Norges Bank Surprises Markets by Cutting Base Rate to 1.5 Percent; FTSE 100 Remains Focused on 6080 Level

The Swiss National Bank held its monetary policy meeting yesterday and affirmed its foreign exchange price floor relative to the Euro at 1.20.  The general tone of its policy statement was positive, with higher forecasts in GDP growth and lower forecasts for consumer inflation levels.  The EUR/CHF saw an increase in volatility leading up the the meeting, as some of the market was anticipating the possibility that the Swiss National Bank would take this a step further and choose to raise its price floor even further, but when this did not materialize, prices dropped back below the 1.21 level before steadying.

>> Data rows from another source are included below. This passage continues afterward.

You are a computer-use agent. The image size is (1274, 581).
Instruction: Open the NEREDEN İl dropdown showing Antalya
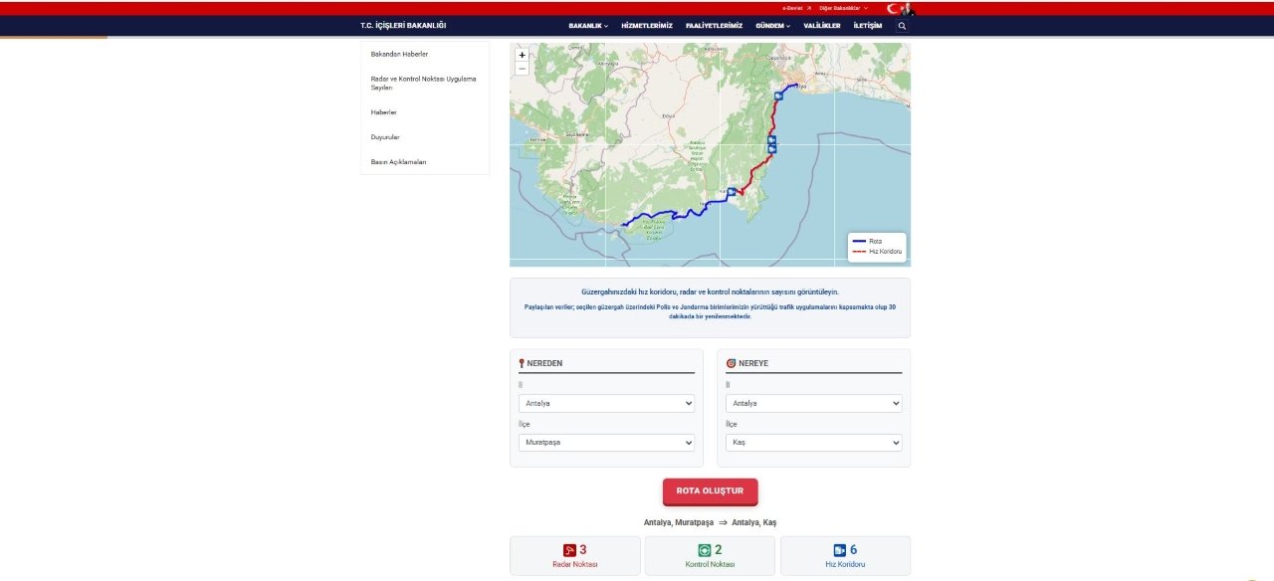point(606,403)
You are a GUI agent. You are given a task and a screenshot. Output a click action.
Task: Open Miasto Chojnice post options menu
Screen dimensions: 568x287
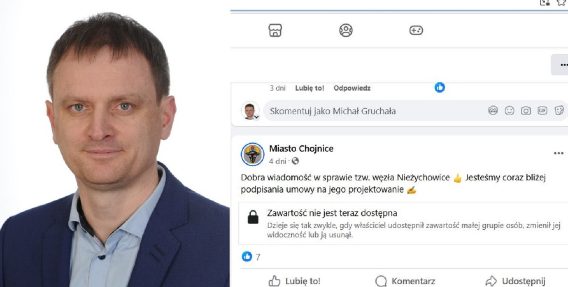point(558,154)
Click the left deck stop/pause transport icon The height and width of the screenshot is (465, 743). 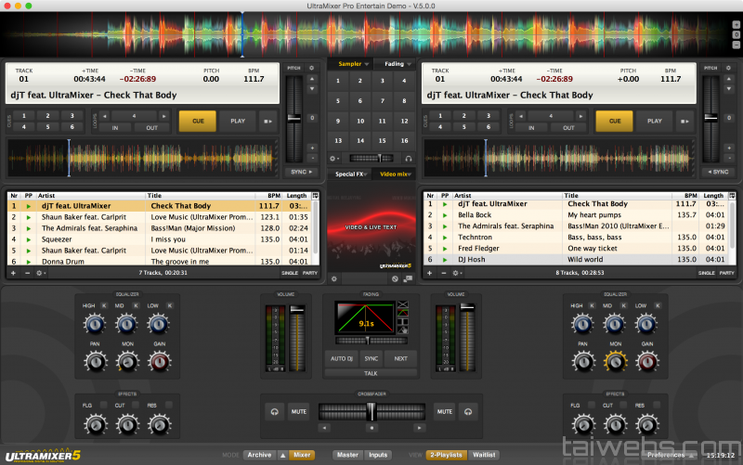pyautogui.click(x=268, y=121)
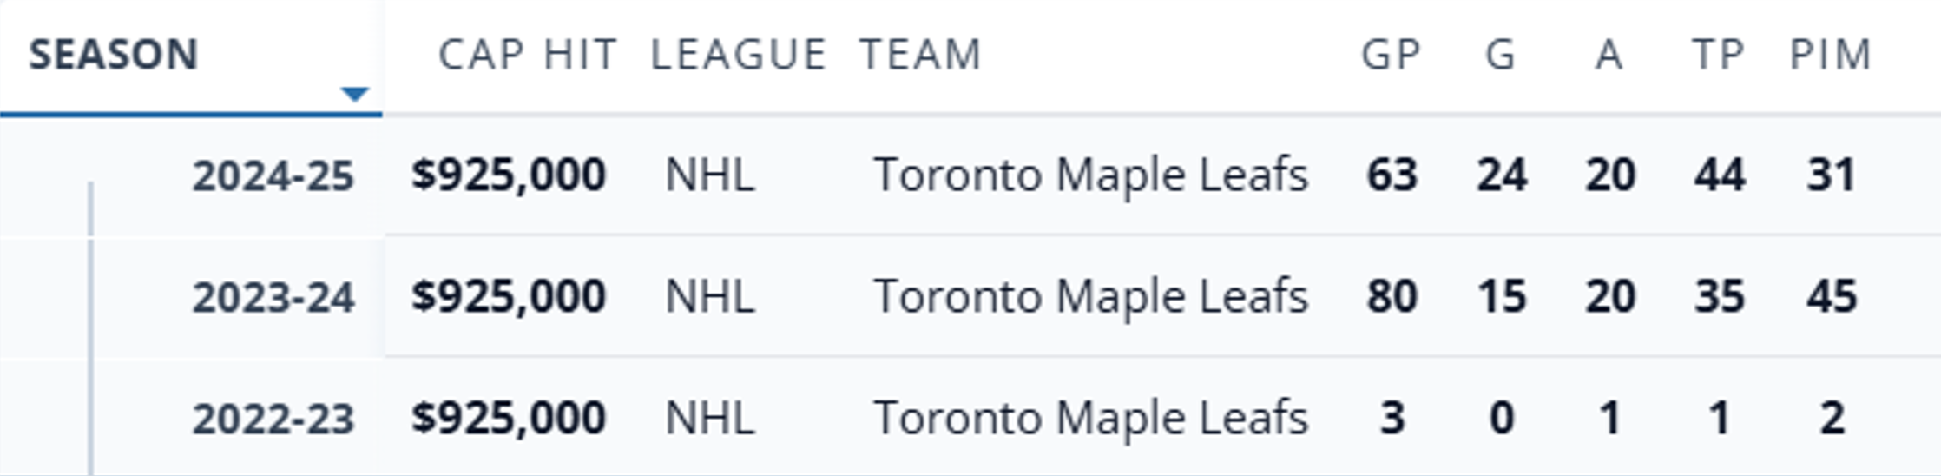Open Toronto Maple Leafs link for 2024-25
1941x476 pixels.
[1090, 175]
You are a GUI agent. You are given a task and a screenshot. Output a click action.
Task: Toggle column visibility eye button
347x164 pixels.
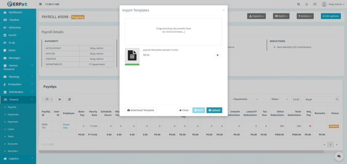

Risk sentiment stabilized overnight, with most equity markets finishing at unchanged or positive levels.  US bond yields continue to push higher after the latest FOMC meeting, as markets reduce expectations for additional rounds of quantitative easing stimulus.  Macro data today will come with the jobless claims and Producer Price Index (PPI) data, and Treasury Inflows (TIC) figures out during the New York session.

In Europe, employment data was released, coming in at -0.2 percent for the 4th quarter, with labor costs rising 2.8 percent on a yearly basis.  But the bigger story was in the UK, where Fitch revised the ratings outlook to “negative,” which matches the previous downgrade from Moody’s.  The credit rating itself, however, was reaffirmed at “AAA.”  The FTSE 100 was moderately lower after the story was released, retracing this week’s gains after posting new monthly highs.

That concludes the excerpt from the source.